> [Défis]:
1. D’après le texte sur la Légion étrangère, qu’est-ce qui oblige les institutions publiques à investir les réseaux sociaux et le numérique ?
2. Recopiez mot pour mot, s’il vous plaît, le passage du texte sur la Légion étrangère qui va de « L’investissement du digital » jusqu’à « des moyens traditionnels. » inclus.
3. Selon le texte sur la Légion étrangère, à quoi doit servir l’étude des différences fondamentales entre la Légion et les autres institutions ? Répondez en une à trois phrases.

> [Extrait choisi]:
━━━━━━━━━━━━━━━━━━━━━━━━━━━━━━

La Légion étrangère en campagne sur le digital

La Légion étrangère en campagne sur le digital

L’investissement du digital par la Légion, une quête de modernité et de visibilité qui s’appuie sur des formats nouveaux Le changement des habitudes de consommation des Français vis-à-vis des médias oblige les institutions publiques à investir les réseaux sociaux et le numérique. Toutefois, les stratégies et les possibilités diffèrent selon ces mêmes institutions. Il s’agira ici d’analyser les choix de la Légion étrangère, originaux par certains aspects et d’étudier les apports et les effets de cette stratégie pour une institution habituée à rayonner par des moyens traditionnels.  

La Légion sur le numérique, une liberté de ton plus importante que beaucoup d’institutions publiques

 Nous nous intéresserons dans cette partie au contexte global de l’ensemble des institutions publiques. Les raisons qui les poussent à concevoir le digital comme une étape obligatoire dans leur stratégie et les freins qu’elles peuvent avoir par rapport à cet investissement de dispositifs nouveaux qui ne sont pas conçus pour elles. L’étude des différences fondamentales entre la Légion et ces autres institutions nous permettra par le négatif de mieux comprendre la liberté de ton de cette institution.

━━━━━━━━━━━━━━━━━━━━━━━━━━━━━━

> [Enregistrements de données]:

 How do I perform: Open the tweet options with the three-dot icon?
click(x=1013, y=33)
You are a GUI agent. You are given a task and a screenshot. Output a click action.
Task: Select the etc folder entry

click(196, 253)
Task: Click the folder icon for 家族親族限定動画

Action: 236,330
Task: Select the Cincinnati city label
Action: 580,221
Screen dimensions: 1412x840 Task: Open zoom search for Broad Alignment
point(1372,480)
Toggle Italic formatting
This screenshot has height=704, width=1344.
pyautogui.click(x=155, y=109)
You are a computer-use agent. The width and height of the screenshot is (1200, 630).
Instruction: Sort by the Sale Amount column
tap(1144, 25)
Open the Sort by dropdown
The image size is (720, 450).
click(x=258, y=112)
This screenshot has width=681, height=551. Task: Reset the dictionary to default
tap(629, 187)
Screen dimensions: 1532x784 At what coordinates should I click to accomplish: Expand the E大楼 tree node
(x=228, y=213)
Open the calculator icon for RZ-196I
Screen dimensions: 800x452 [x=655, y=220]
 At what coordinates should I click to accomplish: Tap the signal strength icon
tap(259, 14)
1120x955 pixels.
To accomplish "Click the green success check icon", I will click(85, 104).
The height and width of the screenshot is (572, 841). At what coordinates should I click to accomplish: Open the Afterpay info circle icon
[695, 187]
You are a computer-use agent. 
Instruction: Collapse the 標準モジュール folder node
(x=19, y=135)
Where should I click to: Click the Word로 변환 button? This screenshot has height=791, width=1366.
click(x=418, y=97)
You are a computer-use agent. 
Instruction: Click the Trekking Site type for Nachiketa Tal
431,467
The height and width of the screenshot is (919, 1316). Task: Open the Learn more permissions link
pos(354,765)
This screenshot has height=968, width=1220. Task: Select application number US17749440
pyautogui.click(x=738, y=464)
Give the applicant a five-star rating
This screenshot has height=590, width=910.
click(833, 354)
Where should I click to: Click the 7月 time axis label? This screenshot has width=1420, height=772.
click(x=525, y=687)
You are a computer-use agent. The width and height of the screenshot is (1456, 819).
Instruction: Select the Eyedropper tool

━━━━━━━━━━━━━━━━━━━━━━━━━━━━━━

> [Résultats des exercices]:
1. Le changement des habitudes de consommation des Français vis-à-vis des médias.

2.
L’investissement du digital par la Légion, une quête de modernité et de visibilité qui s’appuie sur des formats nouveaux Le changement des habitudes de consommation des Français vis-à-vis des médias oblige les institutions publiques à investir les réseaux sociaux et le numérique. Toutefois, les stratégies et les possibilités diffèrent selon ces mêmes institutions. Il s’agira ici d’analyser les choix de la Légion étrangère, originaux par certains aspects et d’étudier les apports et les effets de cette stratégie pour une institution habituée à rayonner par des moyens traditionnels.

3. Cette étude doit permettre de mieux comprendre, par le négatif, la liberté de ton de la Légion étrangère.